### Text provided
[START]
Recently, there have been several microprocessor products that have been released with Bluetooth communication functionality. In the remainder of this article, I will refer to these microcontrollers as BT-MCUs. since these microcontrollers will be used to collect data for edge AI systems, we will look at BT-MCUs that meet the following criteria. 

  1. The device must comply with the radio laws of each country it will be operated in since Bluetooth devices emit radio waves. Each country has different laws regarding radio wave compliance, but certain BT-MCUs have already received the Technical Regulations Conformity Certification (GITEKI) in Japan, the Fcc/ISD certification in North America, and the CE certification in Europe [2].
  2. The device must have a way to predict the battery life. Most Bluetooth microcontrollers are designed to run on batteries (e.g., coin cell batteries), which have low power consumption and a wide operating voltage range. The battery life of a Bluetooth microcontroller depends largely on the amount of data transmission and reception and the frequency of operation. It is important to measure the power consumption under actual operating conditions to predict the battery life.
  3. The device must run on Bluetooth 5.0 or higher and meet low energy standards.
  4. The device must be available for purchase at electronic component sales sites. It must also be purchasable in single-unit orders.

SoC, Module, & Development Boards

Now that our evaluation criteria are set, let’s begin to look at the design and components of a BT-MCU. Figure 1 shows the block diagrams and example designs for the Bluetooth microcontroller, module, and development board for the BT-MCU. 


A 3 part figure that shows the block diagram and an example image of microprocessor SoC, modules, and development boards.

Figure 1. Block Diagram & product Examples of Soc, Module, & Development Board [3][4][7]

Moving from left to right, SoC is a single-chip microcontroller that consists of a Bluetooth radio circuit (Bluetooth Radio). It also contains an MCU Core, program memory (Flash ROM), data memory (RAM), and peripheral circuits.
[END]
### Problem set
(1) In the text on Bluetooth microcontrollers, what is the minimum Bluetooth version a device must run on?
(2) Print the portion of the text on Bluetooth microcontrollers between "SoC, Module, & Development Boards" and "and peripheral circuits.", inclusive.

Entries on locating words and elements:
[START]
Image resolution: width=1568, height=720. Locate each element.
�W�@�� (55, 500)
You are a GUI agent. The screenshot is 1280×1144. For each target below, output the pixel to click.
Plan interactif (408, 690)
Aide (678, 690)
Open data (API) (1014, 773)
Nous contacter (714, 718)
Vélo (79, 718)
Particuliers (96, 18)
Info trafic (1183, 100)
[END]
### Answers per task
(1) Bluetooth 5.0.

(2)
SoC, Module, & Development Boards

Now that our evaluation criteria are set, let’s begin to look at the design and components of a BT-MCU. Figure 1 shows the block diagrams and example designs for the Bluetooth microcontroller, module, and development board for the BT-MCU. 


A 3 part figure that shows the block diagram and an example image of microprocessor SoC, modules, and development boards.

Figure 1. Block Diagram & product Examples of Soc, Module, & Development Board [3][4][7]

Moving from left to right, SoC is a single-chip microcontroller that consists of a Bluetooth radio circuit (Bluetooth Radio). It also contains an MCU Core, program memory (Flash ROM), data memory (RAM), and peripheral circuits.